The Masters Apprentices chronology
| The Masters Apprentices (1967) | Masterpiece (1970) | Master's Apprentices (Choice Cuts) (1971) |

Singles from Masterpiece
- "Linda, Linda" / "Merry Go Round" Released: March 1969; "5:10 Man" / "How I Love You" Released: July 1969;

= Masterpiece (The Master's Apprentices album) =

1970 album

Masterpiece is the second studio album by The Masters Apprentices, released in February 1970 on Columbia Records.

==Background==
The Masters Apprentices had been stockpiling tracks since they signed with EMI in 1969. 1969 began with The Masters Apprentices settling their new line-up and the Ford/Keays writing team, and the band moved to its best-remembered and most successful phase.

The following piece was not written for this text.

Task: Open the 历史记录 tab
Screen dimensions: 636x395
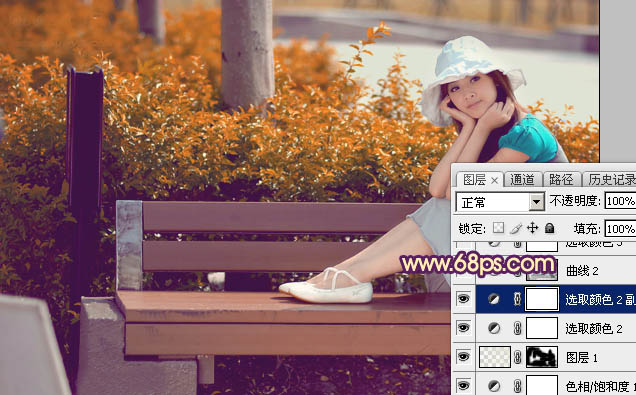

Their first EMI single, released in March 1969 was "Linda Linda" / "Merry-Go-Round" and was the beginning of a short but successful collaboration with New Zealand-born producer Howard Gable.

The second single, the rocky "5:10 Man", released in July, which peaked at No. 16 on the Go-Set Singles Chart and initiated a string of Top 20 hits. It was a deliberate move towards a heavier sound, as the band were keen to move away from the current bubblegum craze that their manager and producer wanted.

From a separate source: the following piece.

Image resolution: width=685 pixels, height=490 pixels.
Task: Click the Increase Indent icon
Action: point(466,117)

During this period, Ford/Keays struggled to write new material due to the band's hectic live performance schedule. In February 1970, the second LP Masterpiece was finally released. Although something of a hodgepodge—as Keays freely admits—it showed the band developing a much broader range. It included the singles "Linda Linda" and "5:10 Man". The title track, a live recording, provides a vivid aural snapshot of their live show during 1968, complete with the deafening screams of fans. The album also includes their own version of "St John's Wood", a track Ford and Keays wrote for Brisbane band The Sect, who had released it as a single on Columbia during the year.

==Reception==

The album's retrospective reviews have been mixed. Allmusic's Richie Unterberger said "It's a respectable but oddly schizophrenic effort, finding them searching for an identity with competent forays into hard rock, early progressive rock, and poppy folk-rock, with orchestral instrumental links between many of the tracks adding to the confusion (as there's no concept driving the LP)."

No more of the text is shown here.